**Sezione di testo**

──────

Piero Migliacci raccontato da Veronica Meddi. Intervista all’autrice
Abbiamo incontrato la critica teatrale, giornalista e ora scrittrice Veronica Meddi, che ha appena pubblicato per Manfredi edizioni il suo primo libro “La vittoria di Piero”.
Come è finita una donna di teatro come Veronica Meddi in una barbieria al centro di Roma? (Sorride) Ecco, questa domanda sono stata io stessa a farmela svariate volte. Ma la vita – lo scrivo sempre – è la più grande drammaturga. Un giorno di quattro anni fa, era gennaio, mi chiamò Alessandro, il figlio di Piero – il suo naturale continuum – e mi chiese di romanzare la vita del padre. Voleva fargli questo regalo. Ci incontrammo proprio nella Barberia, e seduti sulle poltrone Alessandro mi raccontò questa storia intrigata e affascinante; ma ciò che mi fece decidere di prendermi questo sensibile impegno – e, in un certo senso, immedesimarmi poi in un uomo calabrese di un’altra generazione -, fu la dolcezza e l’orgoglio che si manifestavano sul viso di quello che era un figlio innamorato di suo padre. Ci incontrammo solo in due occasioni, sempre lì in barbieria. Nella prima intervista Alessandro mi parlò di Piero, nella seconda mi parlò di lui e della sua scelta di seguire le orme paterne. Poi mi consigliò di dire al padre una bugia – bianca – e fermammo un appuntamento col signor Migliacci Piero.

──────

**Estratto dei dati**
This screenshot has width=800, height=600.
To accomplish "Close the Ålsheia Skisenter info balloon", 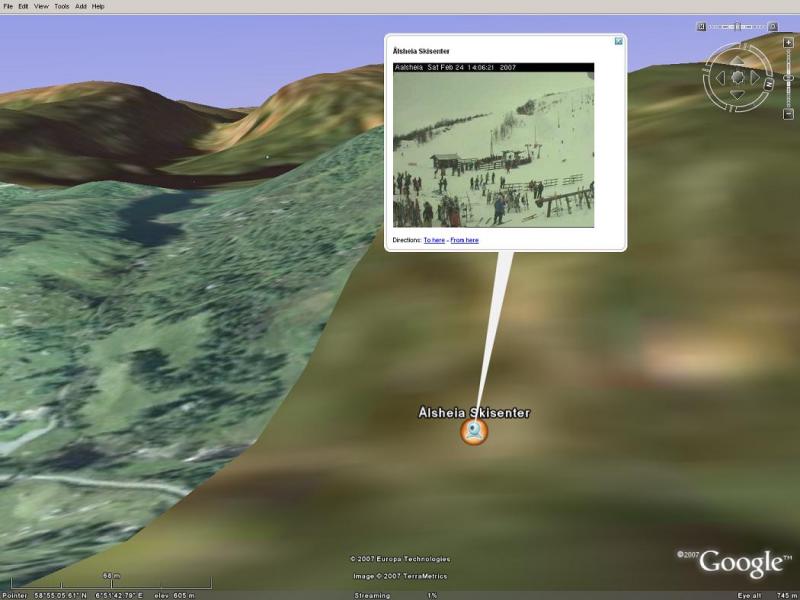I will point(618,42).

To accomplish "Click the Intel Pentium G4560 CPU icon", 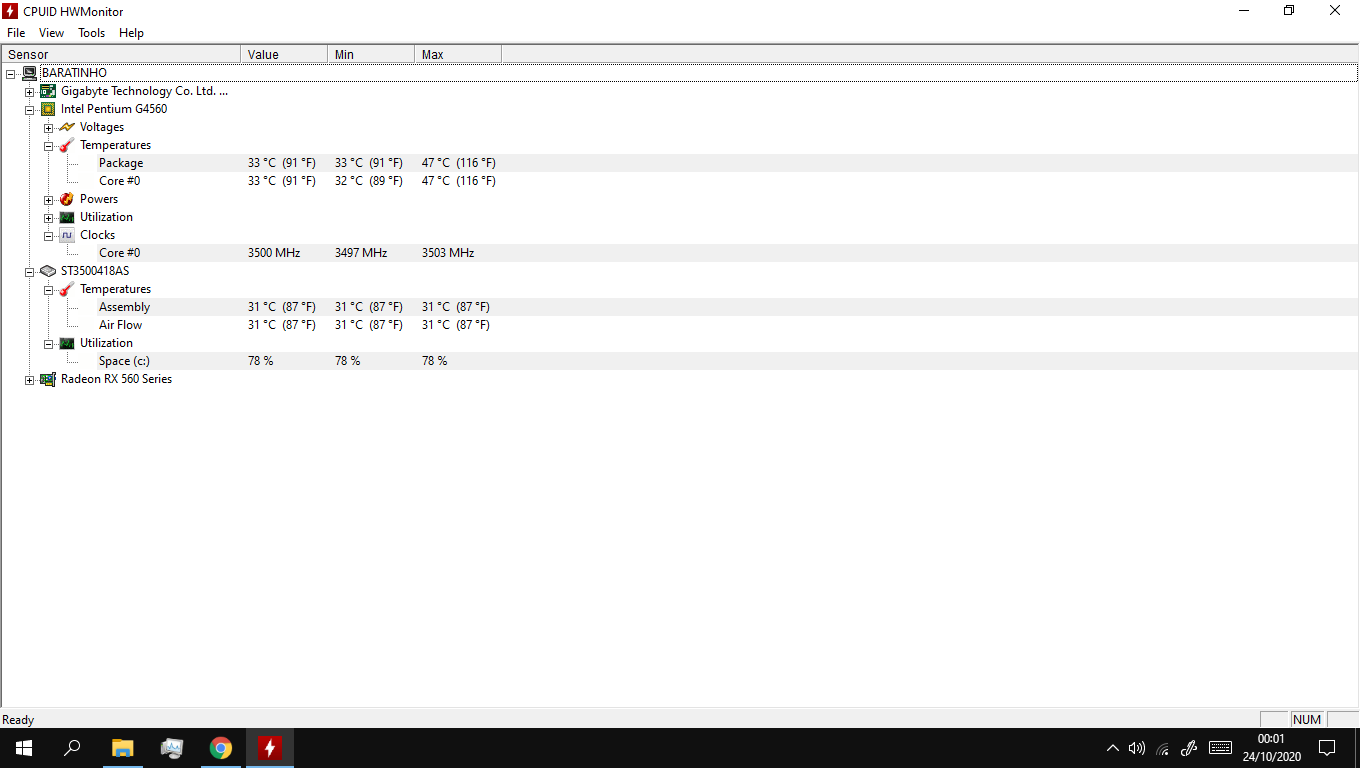I will tap(48, 109).
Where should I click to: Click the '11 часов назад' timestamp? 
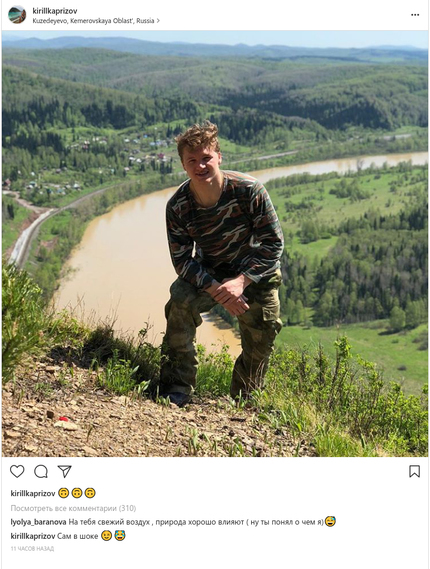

──────

**Esercizi proposti**
a: Rispondi a queste domande sull'intervista a Veronica Meddi:
(i) Con quale editore Veronica Meddi ha pubblicato il suo primo libro?
(ii) In che mese Alessandro la chiamò per chiederle di romanzare la vita del padre?
(iii) Di che cosa le parlò Alessandro nel secondo incontro?
b: Riassumi in due frasi l'intervista a Veronica Meddi.

**Risposte per esercizio**
a:
(i) Con Manfredi edizioni.
(ii) A gennaio.
(iii) Di sé stesso e della sua scelta di seguire le orme paterne.

b: Veronica Meddi, critica teatrale e giornalista, ha appena pubblicato con Manfredi edizioni il suo primo libro, “La vittoria di Piero”. Racconta che quattro anni fa Alessandro, figlio di Piero Migliacci, le chiese di romanzare la vita del padre, e che a convincerla furono la dolcezza e l'orgoglio che vide sul suo viso nei due incontri in barbieria.